Reputation: 4902
This small program:
from lxml.html import tostring, fromstring
e = fromstring('''
<html><head>
<link href="/comments.css" rel="stylesheet" type="text/css">
<link href="/index.css" rel="stylesheet" type="text/css">
</head>
<body>
<span></span>
<span></span>
</body>
</html>''')
print (tostring(e, encoding=str)) #unicode on python 2
will print:
<html><head><link href="/comments.css" rel="stylesheet" type="text/css"><link
href="/index.css" rel="stylesheet" type="text/css"></head><body>
<span></span>
<span></span>
</body></html>
The spaces and line breaks in head removed.
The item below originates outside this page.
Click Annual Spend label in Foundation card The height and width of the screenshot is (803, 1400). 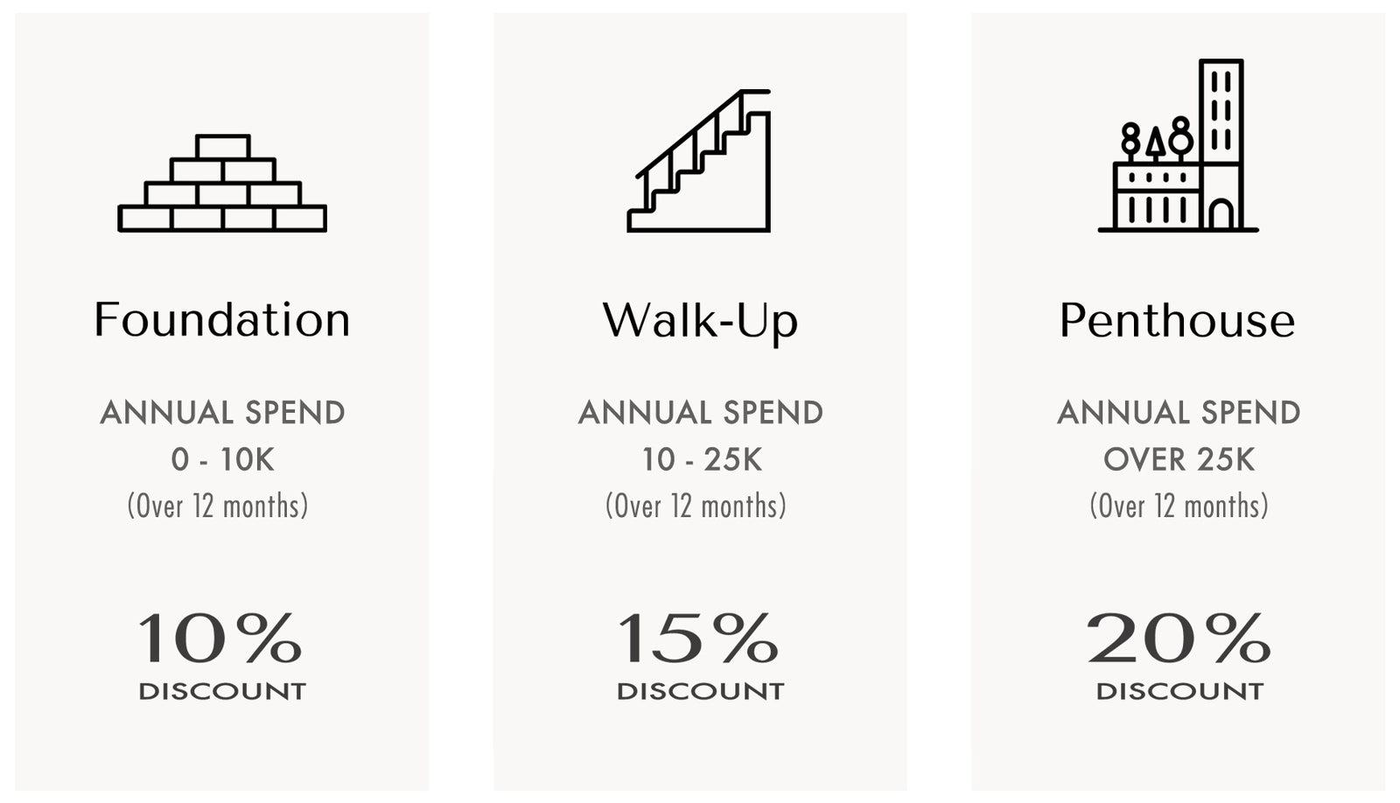point(222,413)
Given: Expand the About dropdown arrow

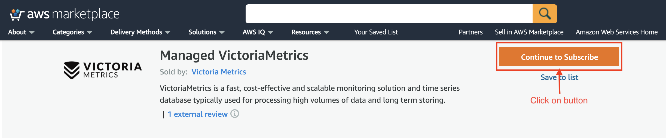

This happens even if we place the two <link> elements in <body>. It seems blank text nodes (\s*) between head elements are removed.
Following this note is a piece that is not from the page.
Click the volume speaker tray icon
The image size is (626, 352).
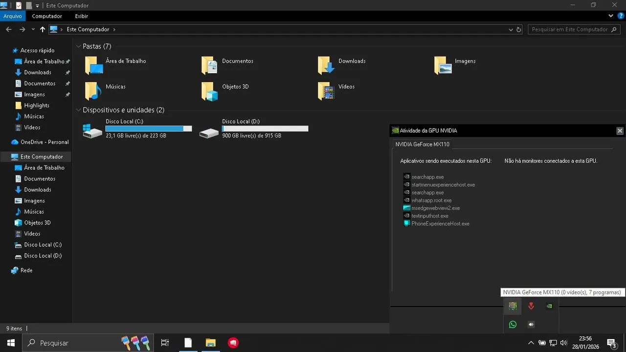pos(563,343)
How I can preserve spaces and line breaks between <link>s? (I expect output to be exactly same as input)
Upvotes: 6
Views: 4930
Reputation: 4902
Finally, I used html5lib to parse html and generate lxml like tree with it.
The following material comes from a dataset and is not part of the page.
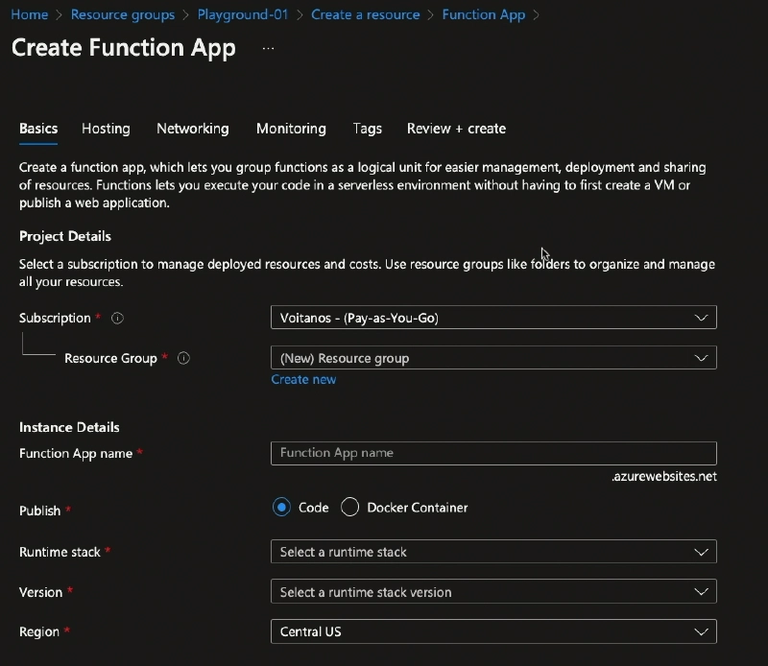Switch to the Hosting tab

click(x=106, y=129)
parser = html5lib.HTMLParser(tree=html5lib.getTreeBuilder("lxml"), namespaceHTMLElements=False)
Upvotes: 1
Reputation: 19645
for me
print (tostring(e, encoding=str))
returns
>>> print (tostring(e, encoding=str))
Traceback (most recent call last):
File "<stdin>", line 1, in <module>
File "/usr/lib/python2.7/dist-packages/lxml/html/__init__.py", line 1493, in tostring
encoding=encoding)
File "lxml.etree.pyx", line 2836, in lxml.etree.tostring (src/lxml/lxml.etree.c:53416)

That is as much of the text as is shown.